Aprile 1985 🟧 Quel quarto d’ora di celebrità della signora Santoro

 

Si chiamava Patrizia Santoro. Si definiva una «onesta cittadina che paga regolarmente le tasse e lavora otto ore al giorno». La signora abitava in via Notarbartolo, l’asse che parte dal Giardino Inglese e arriva alla circonvallazione, tagliando Palermo. Abitava nello stesso palazzo di Giovanni Falcone e Francesca Morvillo, quello stesso edificio che ai suoi piedi ospita un enorme albero pieno di foto, poesie e ricordi del giudice e delle altre vittime della Strage di Capaci.

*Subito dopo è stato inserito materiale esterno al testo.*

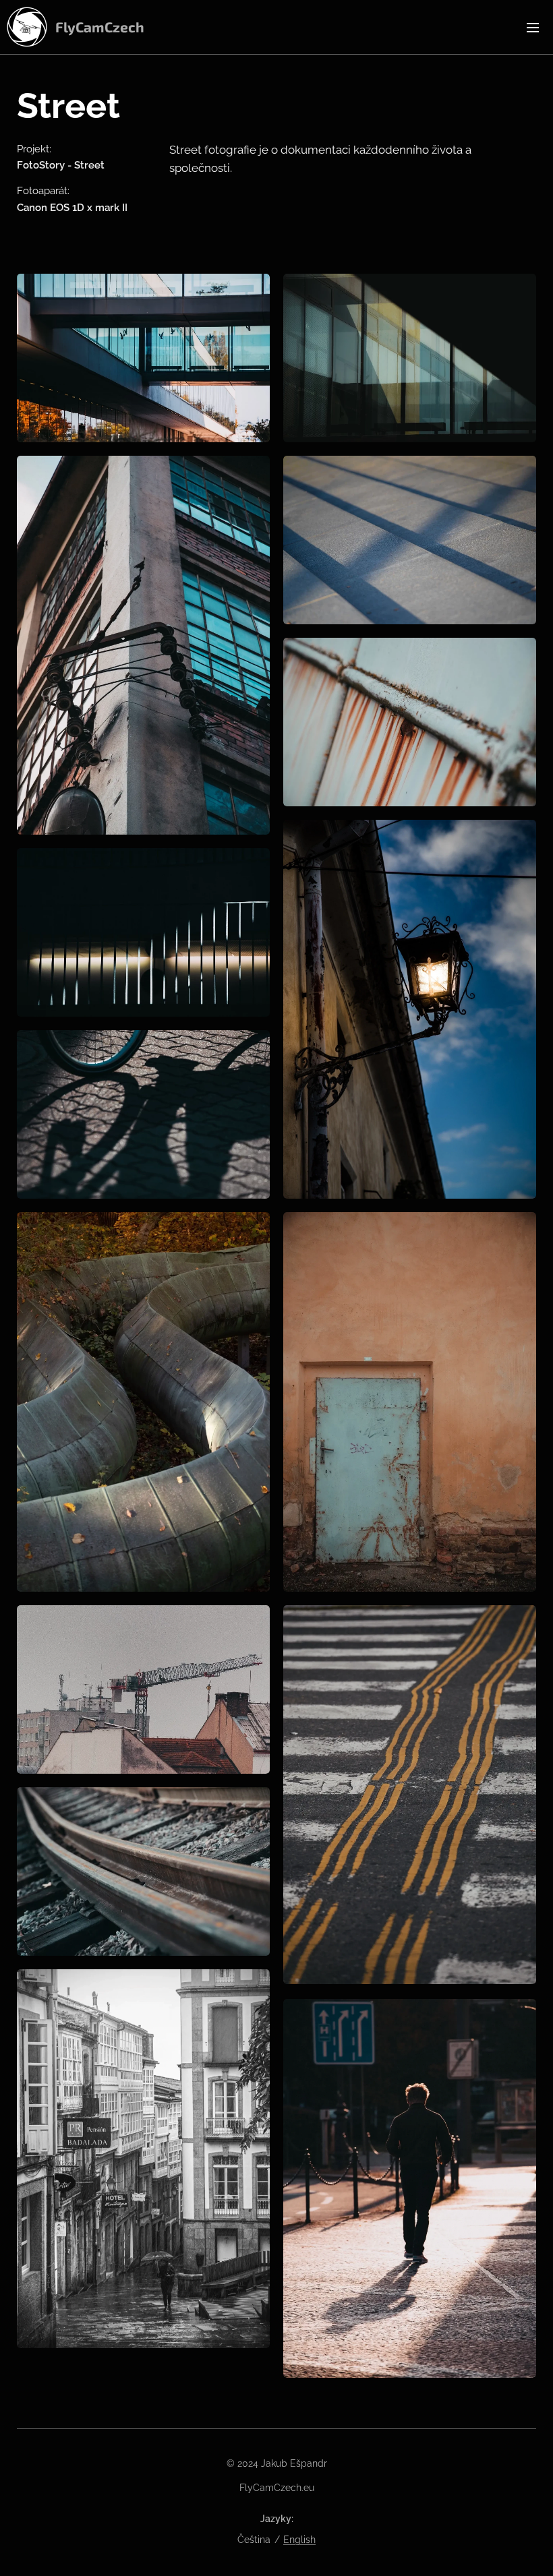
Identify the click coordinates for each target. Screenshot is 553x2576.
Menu (532, 26)
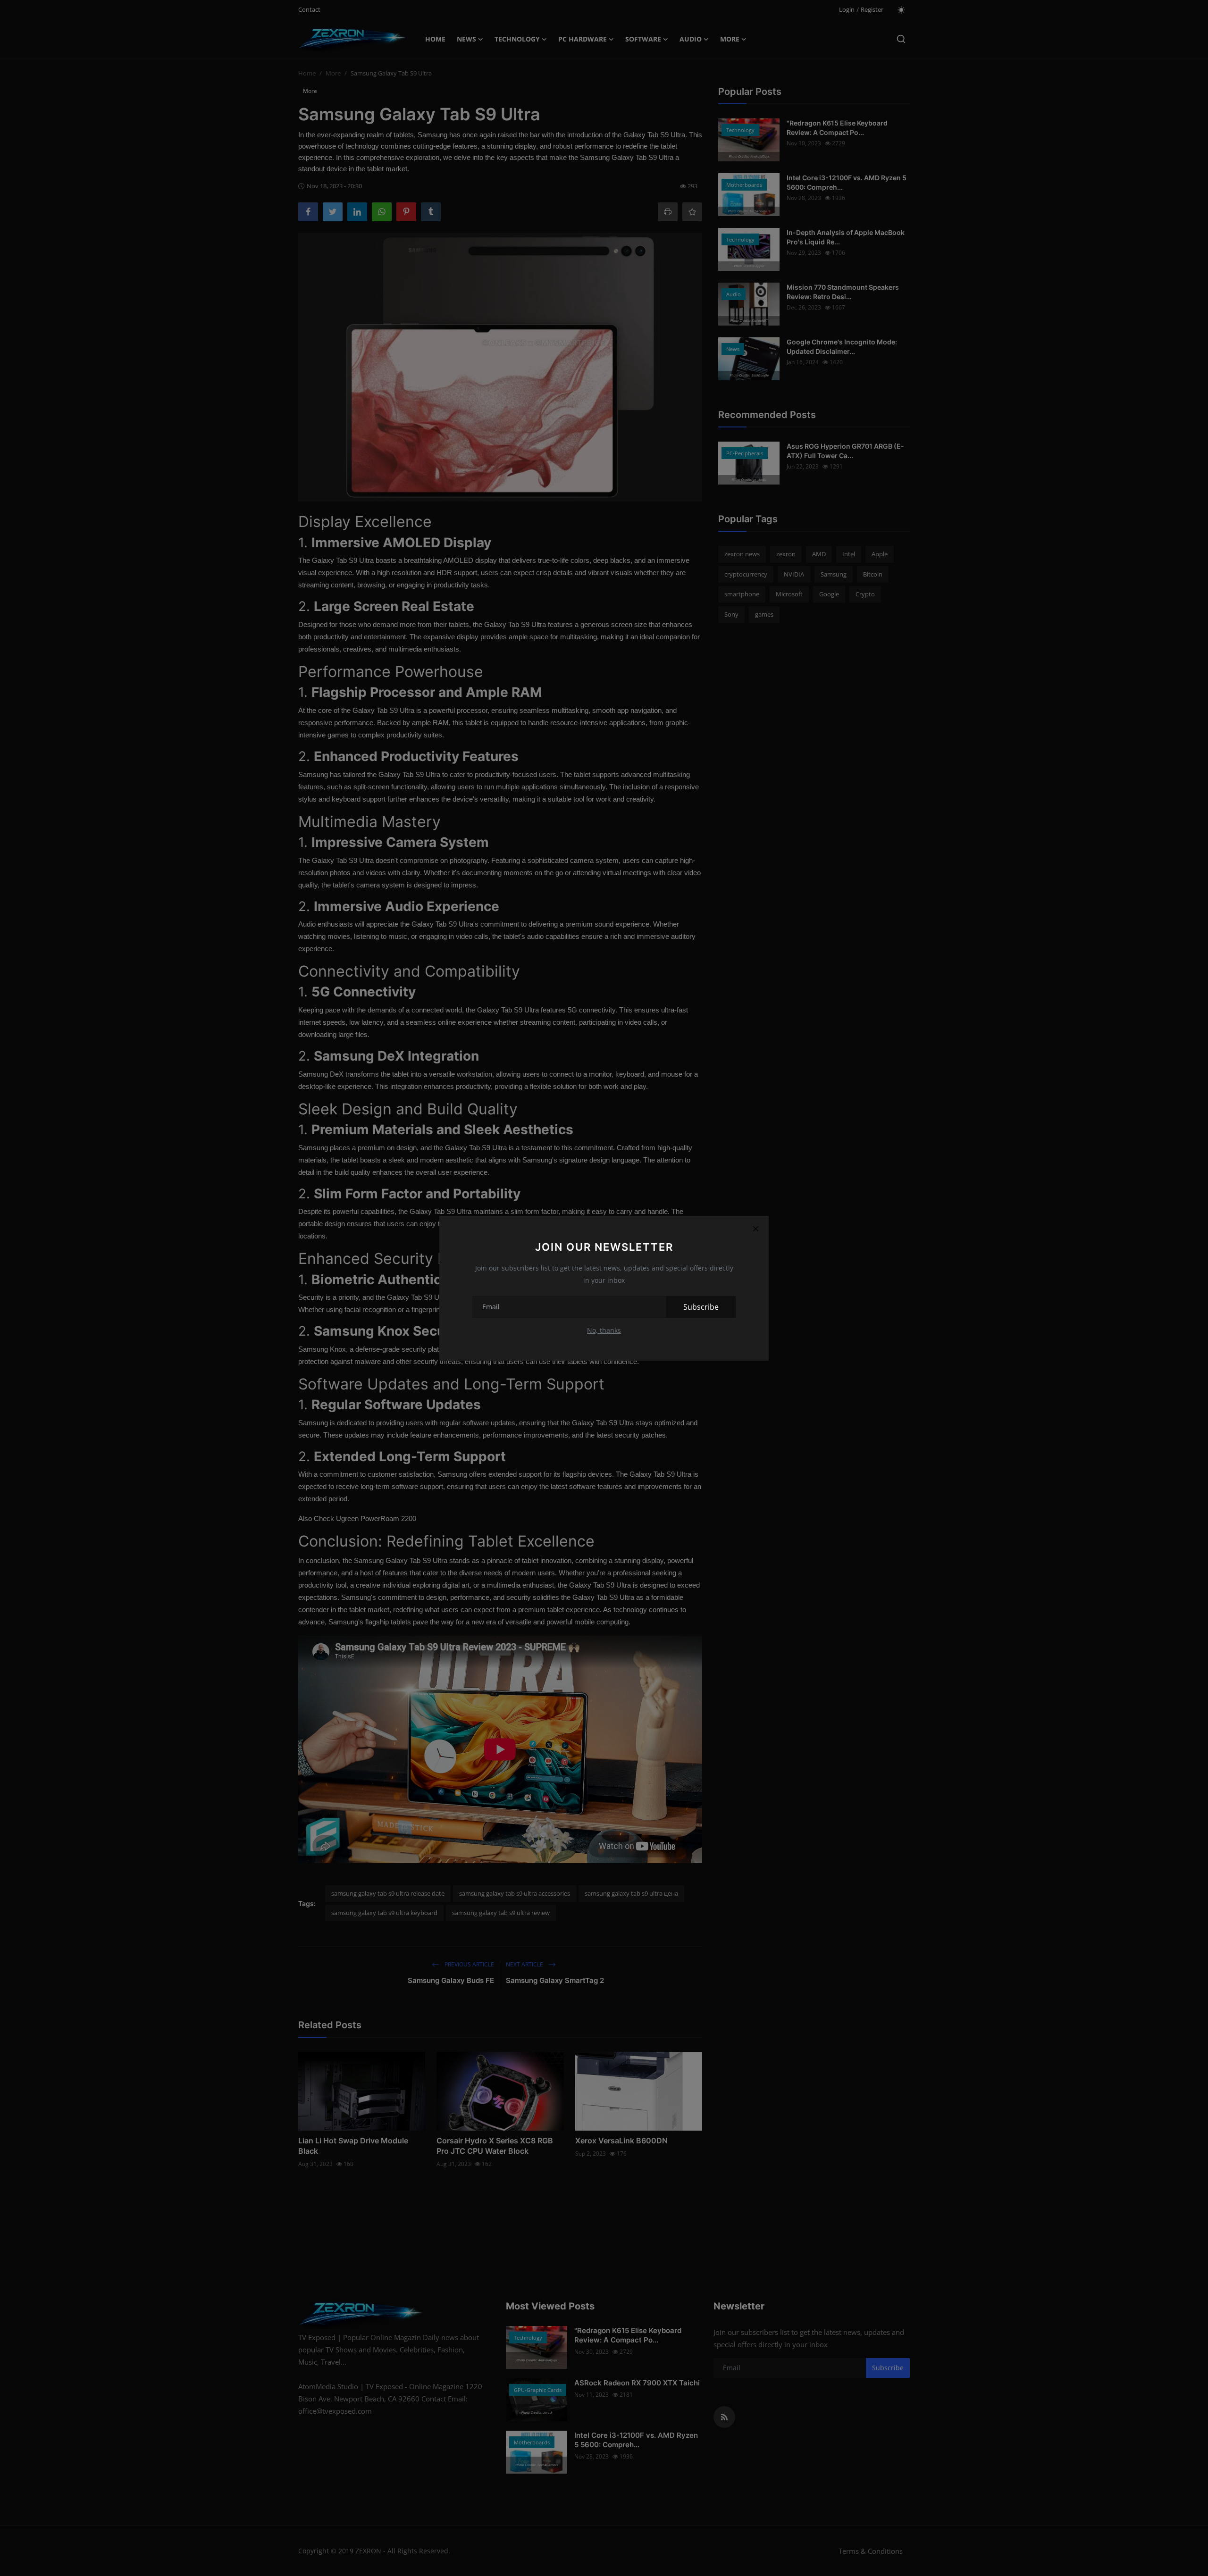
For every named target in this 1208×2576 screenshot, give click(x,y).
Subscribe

La signora Santoro ebbe il suo quarto d’ora di celebrità nell’aprile del 1985, con una lettera sul «Giornale di Sicilia».
Sono una onesta cittadina che paga regolarmente le tasse e lavora otto ore al giorno. Vorrei essere aiutata a risolvere il mio problema che, credo, sia quello di tutti gli abitanti della medesima via.
Regolarmente tutti i giorni (non c’è sabato e domenica che tenga), al mattino, durante l’ora di pranzo, nel primissimo pomeriggio e la sera (senza limiti d’orario) vengo letteralmente assillata da continue e assordanti sirene di auto della polizia che scortano i vari giudici. Ora io mi domando: è mai possibile che non si possa, eventualmente, riposare un poco nell’intervallo del lavoro o, quantomeno, seguire un programma televisivo in pace, dato che, pure con le finestre chiuse, il rumore delle sirene è molto forte? Mi rivolgo al giornale per chiedere perché non si costruiscono per questi “egregi signori” delle villette alla periferia della città, in modo tale che, da una parte sia tutelata la tranquillità di noi cittadini-lavoratori, dall’altra, soprattutto, l’incolumità di noi tutti che, nel caso di un attentato, siamo regolarmente coinvolti senza ragione (vedi strage Chinnici) (in «Giornale di Sicilia», 14 aprile 1985).